## RECORDS FOR THIS EXERCISE
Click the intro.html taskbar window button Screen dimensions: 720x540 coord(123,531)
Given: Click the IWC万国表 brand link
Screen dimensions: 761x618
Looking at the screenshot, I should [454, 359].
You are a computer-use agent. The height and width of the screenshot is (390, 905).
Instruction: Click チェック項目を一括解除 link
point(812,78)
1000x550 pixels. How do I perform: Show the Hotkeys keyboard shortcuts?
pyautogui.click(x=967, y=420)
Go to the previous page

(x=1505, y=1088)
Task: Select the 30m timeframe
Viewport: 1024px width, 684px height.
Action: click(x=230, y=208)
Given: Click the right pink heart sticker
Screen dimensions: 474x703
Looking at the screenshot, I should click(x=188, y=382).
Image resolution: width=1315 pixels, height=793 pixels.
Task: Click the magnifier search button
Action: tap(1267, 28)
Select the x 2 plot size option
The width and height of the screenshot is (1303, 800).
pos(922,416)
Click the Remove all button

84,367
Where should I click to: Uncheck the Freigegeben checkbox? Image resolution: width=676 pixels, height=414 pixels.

## EXERCISE BRIEF
Could you show every line of the listing that holds the string "Given"?

## RESPONSE TO THE EXERCISE
Given: Click the IWC万国表 brand link
Given: Click the right pink heart sticker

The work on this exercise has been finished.